The Justice Department’s attempt to prosecute critics of President Donald Trump has failed dramatically, surprising legal experts and former prosecutors.
Charges brought against James Comey and Letitia James are dismissed
Former FBI Director James Comey has responded after a judge ordered the Justice Department to drop charges against him.
Indictment dismissed. Two grand juries declined to bring new charges. A judge blocked key evidence from being used in a new case. In trying to prosecute President Donald Trump’s chief target, the Justice Department faced failures on a scale rarely seen in federal prosecutors.

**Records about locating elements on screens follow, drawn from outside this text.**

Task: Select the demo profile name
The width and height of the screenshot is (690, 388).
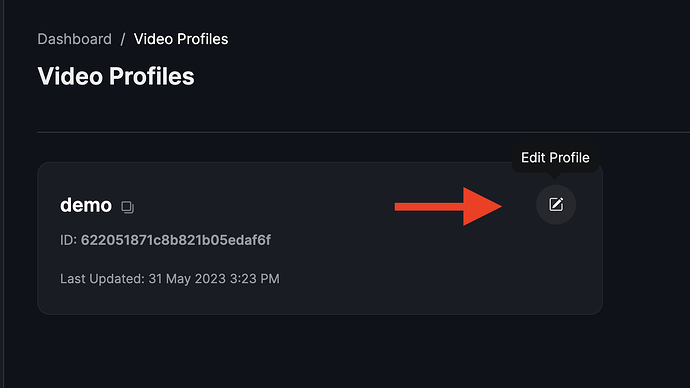Action: 86,205
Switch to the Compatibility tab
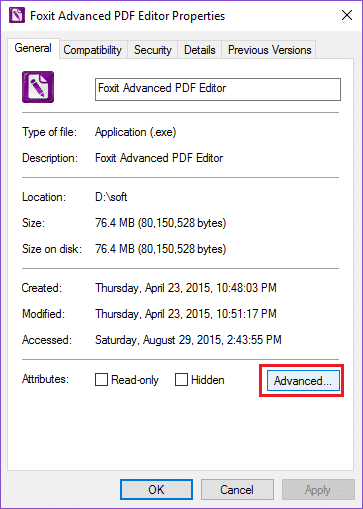Image resolution: width=363 pixels, height=509 pixels. 93,50
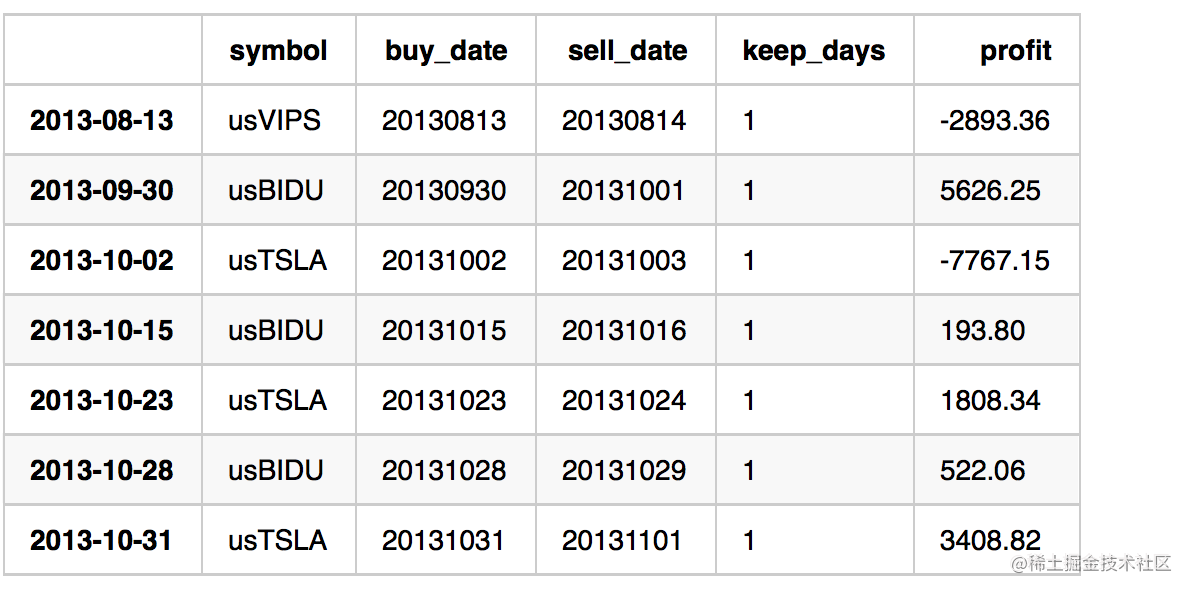The height and width of the screenshot is (592, 1190).
Task: Click buy_date cell 20131015
Action: pos(444,331)
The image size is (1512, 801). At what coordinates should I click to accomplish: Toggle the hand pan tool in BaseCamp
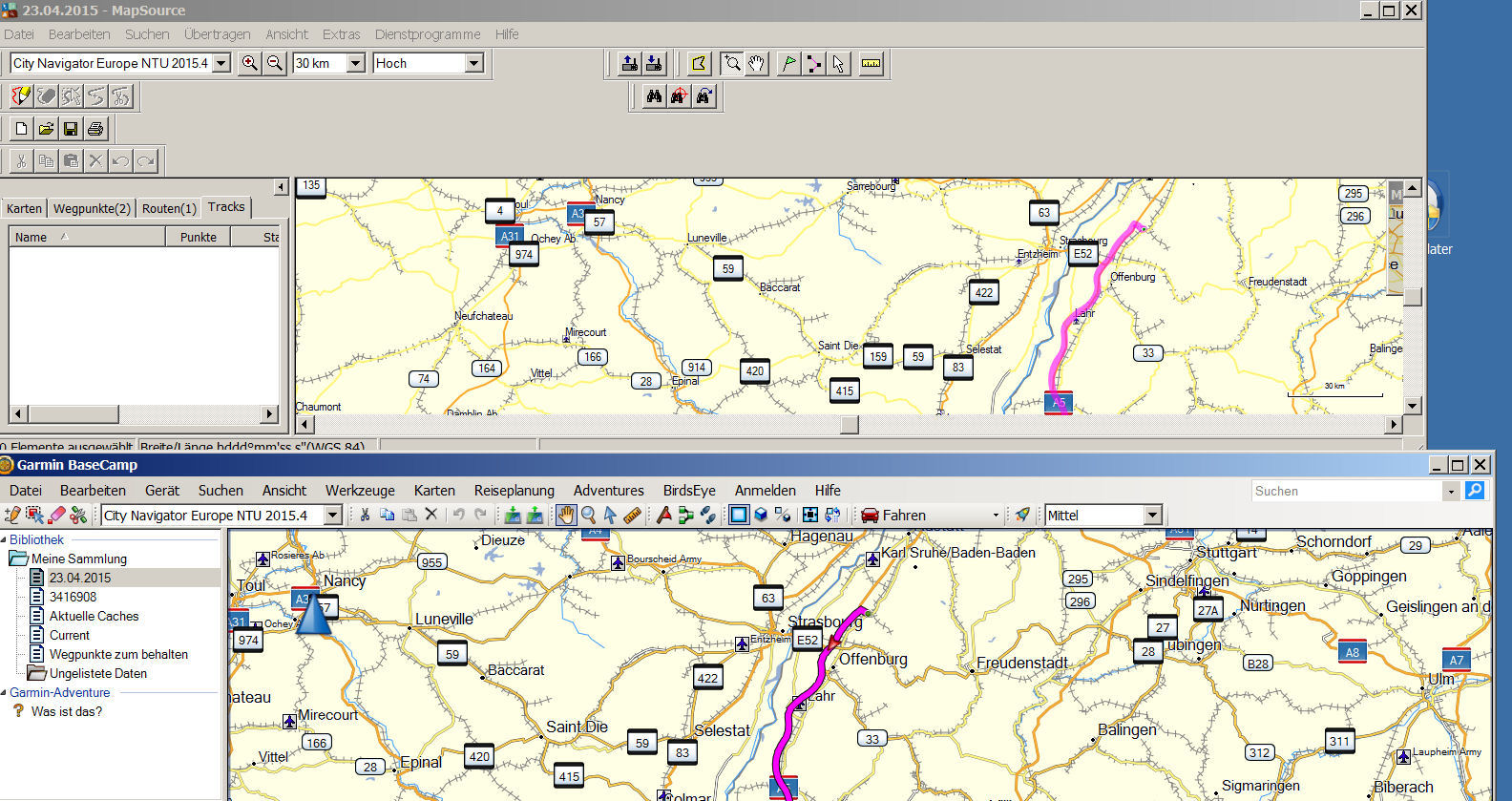tap(566, 516)
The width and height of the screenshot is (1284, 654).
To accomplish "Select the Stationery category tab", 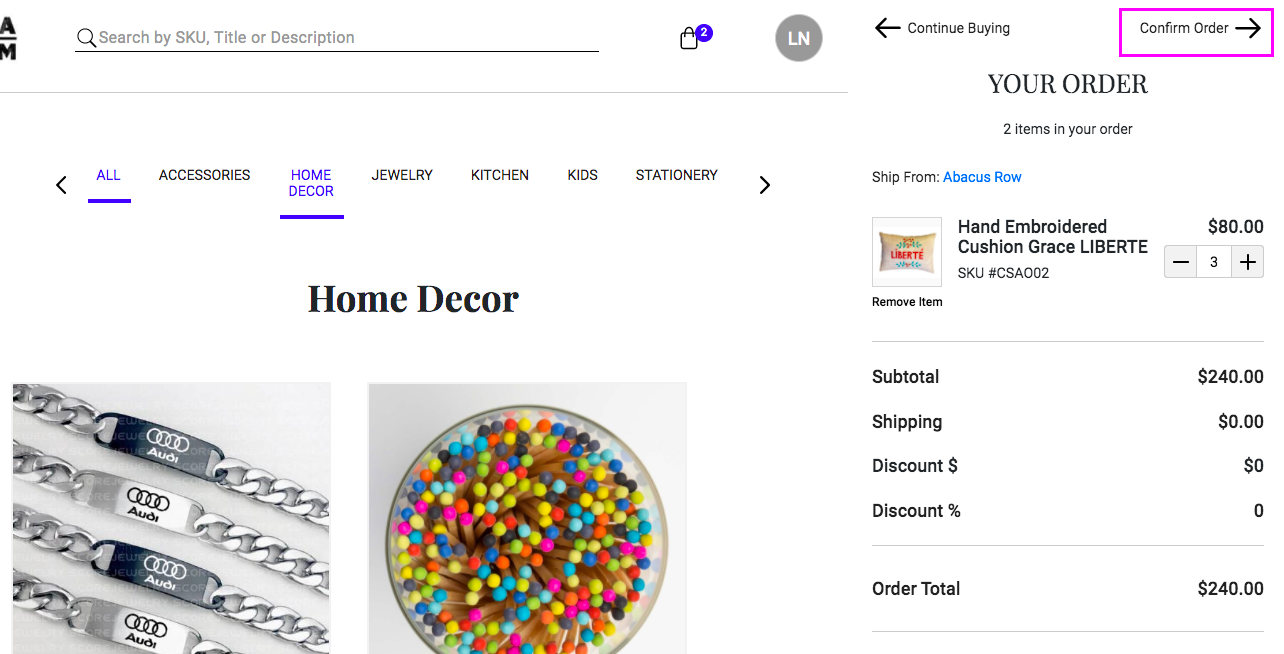I will pyautogui.click(x=676, y=175).
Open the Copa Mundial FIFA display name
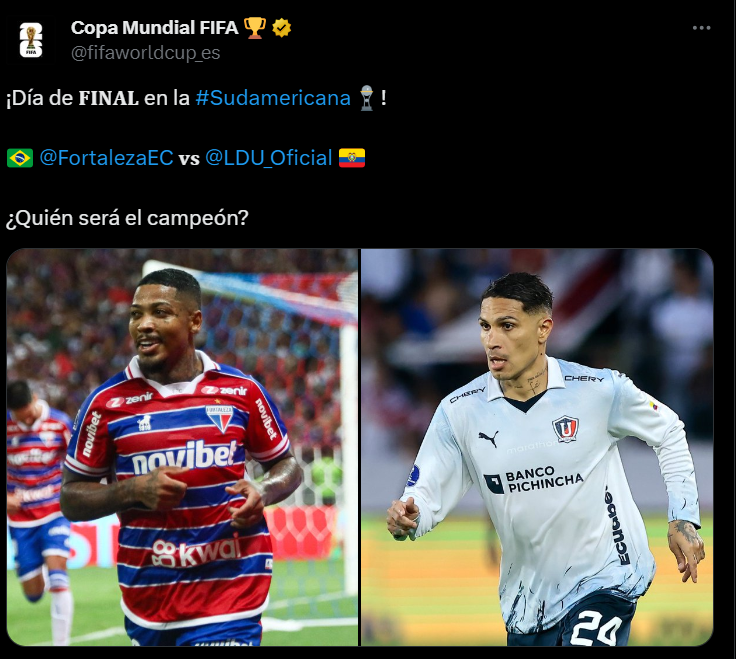The width and height of the screenshot is (736, 659). [154, 28]
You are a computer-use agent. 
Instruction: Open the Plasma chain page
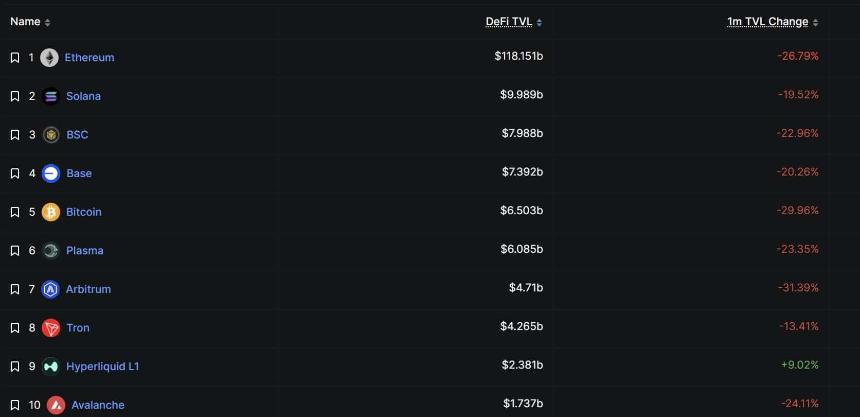pyautogui.click(x=85, y=251)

The most dramatic recent setback was a second federal grand jury declining to indict New York Attorney General Letitia James on Dec. 11, after an earlier grand jury rejected the Justice Department’s indictment last week. Abby Rowell, a prominent lawyer representing James, called the repeated failures “unprecedented.”
Shortly before that, earlier charges against Mr. James and former FBI Director James Comey were dropped, with a judge ruling that the Justice Department could not use evidence that was key to the original indictment against Mr. Comey – at least for now.
The latest developments compound the difficulties Trump administration lawyers have faced in trying to prosecute Comey and New York Attorney General Letitia James. In a Sept. 20 social media post, the president called for the prosecution of both men and Sen. Adam Schiff (D-Calif.).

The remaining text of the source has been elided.